Directions » In the answer, give the entries below exactly, from the first line through the line with "Journalism (17, 1092)", with every picture omitted.

Exercise input »
◆ ◆ ◆ ◆ ◆
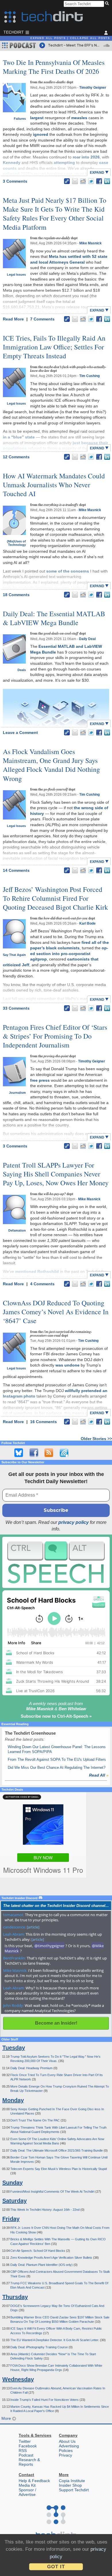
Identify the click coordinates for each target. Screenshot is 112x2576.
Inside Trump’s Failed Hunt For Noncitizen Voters (45, 2399)
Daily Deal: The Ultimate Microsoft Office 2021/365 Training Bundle (57, 2150)
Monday (13, 2100)
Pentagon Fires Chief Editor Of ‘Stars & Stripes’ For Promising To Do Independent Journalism (55, 1036)
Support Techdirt (74, 2490)
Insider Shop (70, 2485)
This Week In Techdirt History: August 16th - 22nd (45, 2209)
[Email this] (75, 181)
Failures (20, 118)
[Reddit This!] (83, 181)
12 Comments (16, 457)
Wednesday (18, 2379)
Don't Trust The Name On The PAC (35, 2120)
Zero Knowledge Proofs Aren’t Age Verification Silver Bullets (51, 2257)
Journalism (17, 1092)
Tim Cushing (89, 376)
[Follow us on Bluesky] (18, 1452)
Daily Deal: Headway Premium (31, 2068)
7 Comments (42, 319)
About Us (67, 2441)
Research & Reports (29, 2462)
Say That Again (14, 954)
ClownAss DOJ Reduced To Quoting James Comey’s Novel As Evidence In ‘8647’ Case (56, 1311)
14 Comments (16, 870)
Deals (22, 670)
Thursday (15, 2297)
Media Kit (27, 2485)
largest (37, 117)
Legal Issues (16, 274)
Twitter (25, 2441)
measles (79, 117)
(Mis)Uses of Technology (16, 543)
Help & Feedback (34, 2480)
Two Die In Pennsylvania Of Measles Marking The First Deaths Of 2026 (54, 67)
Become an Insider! (56, 2023)
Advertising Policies (69, 2448)
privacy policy (73, 1522)
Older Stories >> (96, 1438)
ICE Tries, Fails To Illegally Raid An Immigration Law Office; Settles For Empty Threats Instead (54, 346)
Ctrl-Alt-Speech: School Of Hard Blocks (38, 2250)
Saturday (14, 2201)
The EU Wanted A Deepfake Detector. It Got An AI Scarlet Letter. (55, 2340)
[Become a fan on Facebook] (34, 1452)
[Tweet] (91, 181)
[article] (33, 1927)
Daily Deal (87, 639)
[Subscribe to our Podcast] (64, 1452)
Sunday (12, 2182)
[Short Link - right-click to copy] (67, 181)
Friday (11, 2219)
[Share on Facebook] (99, 181)
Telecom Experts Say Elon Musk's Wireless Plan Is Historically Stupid (58, 2169)
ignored (40, 134)
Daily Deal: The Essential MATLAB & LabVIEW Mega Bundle (54, 618)
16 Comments (43, 1421)
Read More (14, 319)
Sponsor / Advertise (27, 2492)
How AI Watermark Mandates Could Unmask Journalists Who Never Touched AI (54, 484)
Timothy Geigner (92, 88)
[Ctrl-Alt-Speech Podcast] (56, 1562)
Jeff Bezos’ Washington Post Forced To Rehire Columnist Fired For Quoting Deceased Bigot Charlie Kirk (55, 898)
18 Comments (16, 594)
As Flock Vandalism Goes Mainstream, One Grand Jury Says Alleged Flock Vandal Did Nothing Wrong (51, 765)
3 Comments (15, 181)
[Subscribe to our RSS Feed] (49, 1452)
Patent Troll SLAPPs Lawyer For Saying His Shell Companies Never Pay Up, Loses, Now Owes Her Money (56, 1173)
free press (40, 1080)
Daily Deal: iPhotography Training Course (39, 2347)
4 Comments (42, 1284)
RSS (23, 2450)
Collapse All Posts (90, 38)
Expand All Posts (48, 38)
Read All (99, 1775)
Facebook (28, 2446)
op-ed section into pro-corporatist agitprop (69, 953)
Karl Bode (87, 923)
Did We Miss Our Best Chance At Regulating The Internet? (56, 1767)
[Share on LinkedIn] (107, 181)
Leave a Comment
◆ ◆ ◆ ◆ ◆
Written solution »
Identify the click coordinates for each target. Screenshot is 112x2576.
Inside Trump’s Failed Hunt For Noncitizen Voters (45, 2399)
Daily Deal: The Ultimate Microsoft Office 2021/365 Training Bundle (57, 2150)
Monday (13, 2100)
Pentagon Fires Chief Editor Of ‘Stars & Stripes’ For Promising To Do Independent Journalism (55, 1036)
Support Techdirt (74, 2490)
Insider Shop (70, 2485)
This Week In Techdirt History: August 16th - 22nd (45, 2209)
[Email this] (75, 181)
Failures (20, 118)
[Reddit This!] (83, 181)
12 Comments (16, 457)
Wednesday (18, 2379)
Don't Trust The Name On The PAC (35, 2120)
Zero Knowledge Proofs Aren’t Age Verification Silver Bullets (51, 2257)
Journalism (17, 1092)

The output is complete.